▶ _TASK OBJECTIVE_: Rewrite the data as a Markdown table with the columns Row and Line, starting at the line containing "Click the Função filter dropdown arrow" and ending at the line containing "Viewport: 586px width, 436px". Number each line in Row, put the line itself in Line, and leave out blank lines.

▶ _THE DATA_:
■ ■ ■

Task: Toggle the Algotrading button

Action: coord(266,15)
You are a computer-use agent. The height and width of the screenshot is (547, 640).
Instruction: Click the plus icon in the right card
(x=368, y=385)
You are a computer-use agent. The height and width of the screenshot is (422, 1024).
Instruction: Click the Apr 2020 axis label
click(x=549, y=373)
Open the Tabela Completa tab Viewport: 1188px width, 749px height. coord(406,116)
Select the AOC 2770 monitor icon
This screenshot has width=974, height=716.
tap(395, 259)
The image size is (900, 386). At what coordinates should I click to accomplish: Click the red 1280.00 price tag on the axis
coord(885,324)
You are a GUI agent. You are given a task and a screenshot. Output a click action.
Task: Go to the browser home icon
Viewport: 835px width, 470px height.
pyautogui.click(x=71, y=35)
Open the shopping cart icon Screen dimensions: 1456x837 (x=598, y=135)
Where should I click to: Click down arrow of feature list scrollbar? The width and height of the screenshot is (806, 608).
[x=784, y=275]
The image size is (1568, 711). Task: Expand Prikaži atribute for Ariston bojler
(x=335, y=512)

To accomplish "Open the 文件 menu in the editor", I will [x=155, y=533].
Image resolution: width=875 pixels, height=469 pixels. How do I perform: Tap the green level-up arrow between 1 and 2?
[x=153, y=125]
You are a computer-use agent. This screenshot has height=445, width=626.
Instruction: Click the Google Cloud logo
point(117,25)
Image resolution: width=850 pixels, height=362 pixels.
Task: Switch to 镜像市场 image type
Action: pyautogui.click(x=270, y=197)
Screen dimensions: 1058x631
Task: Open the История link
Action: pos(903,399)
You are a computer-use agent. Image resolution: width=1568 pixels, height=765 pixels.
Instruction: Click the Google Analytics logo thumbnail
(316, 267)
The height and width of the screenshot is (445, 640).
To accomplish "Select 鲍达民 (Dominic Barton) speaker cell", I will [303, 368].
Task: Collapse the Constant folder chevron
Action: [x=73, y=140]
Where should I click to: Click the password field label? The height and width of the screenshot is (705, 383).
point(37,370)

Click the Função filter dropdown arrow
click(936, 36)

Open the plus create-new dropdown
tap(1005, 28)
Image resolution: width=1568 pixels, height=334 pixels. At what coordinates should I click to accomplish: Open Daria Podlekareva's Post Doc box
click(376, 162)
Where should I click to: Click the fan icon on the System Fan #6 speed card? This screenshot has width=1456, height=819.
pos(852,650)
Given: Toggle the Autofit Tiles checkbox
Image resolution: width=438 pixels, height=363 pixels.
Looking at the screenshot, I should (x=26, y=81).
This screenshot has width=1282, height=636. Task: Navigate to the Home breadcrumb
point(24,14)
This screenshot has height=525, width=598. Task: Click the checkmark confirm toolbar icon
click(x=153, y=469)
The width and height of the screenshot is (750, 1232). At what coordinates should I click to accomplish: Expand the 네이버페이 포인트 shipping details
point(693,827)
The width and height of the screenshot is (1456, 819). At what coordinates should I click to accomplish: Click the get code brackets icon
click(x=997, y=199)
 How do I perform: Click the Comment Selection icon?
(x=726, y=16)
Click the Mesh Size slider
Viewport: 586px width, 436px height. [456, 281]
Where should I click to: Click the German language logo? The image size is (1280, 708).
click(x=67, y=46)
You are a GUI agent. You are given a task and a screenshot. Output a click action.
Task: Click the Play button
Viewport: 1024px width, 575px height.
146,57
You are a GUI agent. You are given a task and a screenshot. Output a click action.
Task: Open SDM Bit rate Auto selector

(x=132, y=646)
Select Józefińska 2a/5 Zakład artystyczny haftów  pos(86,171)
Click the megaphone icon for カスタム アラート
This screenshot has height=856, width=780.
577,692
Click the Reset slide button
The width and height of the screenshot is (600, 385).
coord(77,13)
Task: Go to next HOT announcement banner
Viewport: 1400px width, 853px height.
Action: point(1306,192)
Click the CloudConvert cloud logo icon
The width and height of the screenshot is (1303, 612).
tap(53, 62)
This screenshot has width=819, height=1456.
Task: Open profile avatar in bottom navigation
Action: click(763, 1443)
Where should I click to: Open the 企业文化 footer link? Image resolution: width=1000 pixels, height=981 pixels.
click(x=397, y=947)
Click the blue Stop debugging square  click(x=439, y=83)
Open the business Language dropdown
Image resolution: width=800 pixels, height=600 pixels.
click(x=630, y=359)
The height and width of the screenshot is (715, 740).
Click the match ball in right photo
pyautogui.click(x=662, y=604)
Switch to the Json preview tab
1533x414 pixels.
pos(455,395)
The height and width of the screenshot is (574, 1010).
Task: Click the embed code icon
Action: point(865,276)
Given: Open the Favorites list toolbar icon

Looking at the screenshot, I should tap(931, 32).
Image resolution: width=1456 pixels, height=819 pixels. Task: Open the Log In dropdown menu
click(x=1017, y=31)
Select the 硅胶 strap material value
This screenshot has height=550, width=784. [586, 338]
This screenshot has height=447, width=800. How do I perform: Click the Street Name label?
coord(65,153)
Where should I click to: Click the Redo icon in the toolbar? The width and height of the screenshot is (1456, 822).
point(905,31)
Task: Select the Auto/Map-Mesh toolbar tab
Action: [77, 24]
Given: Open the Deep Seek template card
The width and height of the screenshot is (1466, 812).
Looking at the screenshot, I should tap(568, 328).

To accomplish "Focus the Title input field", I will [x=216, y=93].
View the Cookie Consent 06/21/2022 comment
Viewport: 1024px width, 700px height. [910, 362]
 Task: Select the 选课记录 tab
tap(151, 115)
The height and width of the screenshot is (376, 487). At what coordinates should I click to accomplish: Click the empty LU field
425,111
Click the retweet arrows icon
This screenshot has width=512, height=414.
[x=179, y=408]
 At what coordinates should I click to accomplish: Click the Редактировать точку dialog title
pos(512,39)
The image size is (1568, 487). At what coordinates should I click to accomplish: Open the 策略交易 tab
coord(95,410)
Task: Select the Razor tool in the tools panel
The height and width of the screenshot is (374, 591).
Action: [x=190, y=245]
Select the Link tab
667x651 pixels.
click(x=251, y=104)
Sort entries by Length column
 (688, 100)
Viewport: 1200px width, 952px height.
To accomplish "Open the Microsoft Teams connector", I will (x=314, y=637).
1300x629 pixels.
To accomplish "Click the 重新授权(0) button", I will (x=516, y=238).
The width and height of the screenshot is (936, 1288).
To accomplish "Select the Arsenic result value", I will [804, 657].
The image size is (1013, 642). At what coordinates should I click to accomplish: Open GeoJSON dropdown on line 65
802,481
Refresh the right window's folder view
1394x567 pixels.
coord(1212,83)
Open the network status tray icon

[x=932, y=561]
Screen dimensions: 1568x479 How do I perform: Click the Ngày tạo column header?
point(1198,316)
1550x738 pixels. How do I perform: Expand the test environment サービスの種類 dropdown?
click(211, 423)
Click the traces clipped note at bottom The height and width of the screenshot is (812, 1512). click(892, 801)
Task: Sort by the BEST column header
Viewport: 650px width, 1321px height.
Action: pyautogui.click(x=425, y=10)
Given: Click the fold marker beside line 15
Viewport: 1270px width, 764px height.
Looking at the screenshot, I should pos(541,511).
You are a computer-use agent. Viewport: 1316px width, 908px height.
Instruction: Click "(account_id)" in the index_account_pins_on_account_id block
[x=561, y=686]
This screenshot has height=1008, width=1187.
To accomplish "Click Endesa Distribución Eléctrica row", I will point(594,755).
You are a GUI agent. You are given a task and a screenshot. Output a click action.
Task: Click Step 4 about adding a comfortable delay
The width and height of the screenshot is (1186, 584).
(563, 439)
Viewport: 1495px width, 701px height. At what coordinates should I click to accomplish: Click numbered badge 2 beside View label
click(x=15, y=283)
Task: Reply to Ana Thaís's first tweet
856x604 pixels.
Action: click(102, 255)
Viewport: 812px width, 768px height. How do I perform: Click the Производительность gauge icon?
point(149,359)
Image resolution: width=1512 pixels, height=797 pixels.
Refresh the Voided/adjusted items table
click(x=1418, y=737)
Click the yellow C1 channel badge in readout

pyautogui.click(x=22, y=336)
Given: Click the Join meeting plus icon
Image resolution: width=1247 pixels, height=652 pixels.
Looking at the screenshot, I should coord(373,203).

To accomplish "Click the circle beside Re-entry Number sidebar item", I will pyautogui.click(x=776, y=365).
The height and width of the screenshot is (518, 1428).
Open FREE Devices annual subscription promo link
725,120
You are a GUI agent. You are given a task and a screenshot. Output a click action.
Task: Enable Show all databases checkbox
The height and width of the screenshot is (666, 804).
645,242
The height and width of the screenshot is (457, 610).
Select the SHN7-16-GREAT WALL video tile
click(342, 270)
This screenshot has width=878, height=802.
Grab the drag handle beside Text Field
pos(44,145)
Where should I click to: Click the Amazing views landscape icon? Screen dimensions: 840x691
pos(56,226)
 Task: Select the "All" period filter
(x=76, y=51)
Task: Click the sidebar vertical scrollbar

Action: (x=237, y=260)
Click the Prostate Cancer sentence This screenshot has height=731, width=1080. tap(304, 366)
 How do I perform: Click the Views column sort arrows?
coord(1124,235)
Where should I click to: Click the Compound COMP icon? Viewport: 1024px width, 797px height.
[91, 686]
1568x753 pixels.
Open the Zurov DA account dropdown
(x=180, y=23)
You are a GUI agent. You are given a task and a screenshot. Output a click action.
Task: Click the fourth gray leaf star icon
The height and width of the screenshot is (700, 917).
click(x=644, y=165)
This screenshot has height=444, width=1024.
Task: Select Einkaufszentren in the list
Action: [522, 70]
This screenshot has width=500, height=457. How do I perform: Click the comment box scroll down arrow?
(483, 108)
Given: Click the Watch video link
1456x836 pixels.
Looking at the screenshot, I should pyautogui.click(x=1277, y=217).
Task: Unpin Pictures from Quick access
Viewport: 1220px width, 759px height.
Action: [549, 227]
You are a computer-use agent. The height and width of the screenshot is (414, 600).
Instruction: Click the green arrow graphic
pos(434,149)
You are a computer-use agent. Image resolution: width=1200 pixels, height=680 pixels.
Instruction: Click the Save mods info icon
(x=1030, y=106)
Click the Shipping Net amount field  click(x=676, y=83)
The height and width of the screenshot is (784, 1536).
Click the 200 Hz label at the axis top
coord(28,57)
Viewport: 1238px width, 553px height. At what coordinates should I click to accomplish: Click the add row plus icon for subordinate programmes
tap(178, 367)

■ ■ ■

▶ _RESULT_:
| Row | Line |
|---|---|
| 1 | Click the Função filter dropdown arrow |
| 2 | click(936, 36) |
| 3 | Open the plus create-new dropdown |
| 4 | tap(1005, 28) |
| 5 | Image resolution: width=1568 pixels, height=334 pixels. At what coordinates should I click to accomplish: Open Daria Podlekareva's Post Doc box |
| 6 | click(376, 162) |
| 7 | Where should I click to: Click the fan icon on the System Fan #6 speed card? This screenshot has width=1456, height=819. |
| 8 | pos(852,650) |
| 9 | Given: Toggle the Autofit Tiles checkbox |
| 10 | Image resolution: width=438 pixels, height=363 pixels. |
| 11 | Looking at the screenshot, I should (x=26, y=81). |
| 12 | This screenshot has width=1282, height=636. Task: Navigate to the Home breadcrumb |
| 13 | point(24,14) |
| 14 | This screenshot has height=525, width=598. Task: Click the checkmark confirm toolbar icon |
| 15 | click(x=153, y=469) |
| 16 | The width and height of the screenshot is (750, 1232). At what coordinates should I click to accomplish: Expand the 네이버페이 포인트 shipping details |
| 17 | point(693,827) |
| 18 | The width and height of the screenshot is (1456, 819). At what coordinates should I click to accomplish: Click the get code brackets icon |
| 19 | click(x=997, y=199) |
| 20 |  How do I perform: Click the Comment Selection icon? |
| 21 | (x=726, y=16) |
| 22 | Click the Mesh Size slider |
| 23 | Viewport: 586px width, 436px height. [456, 281] |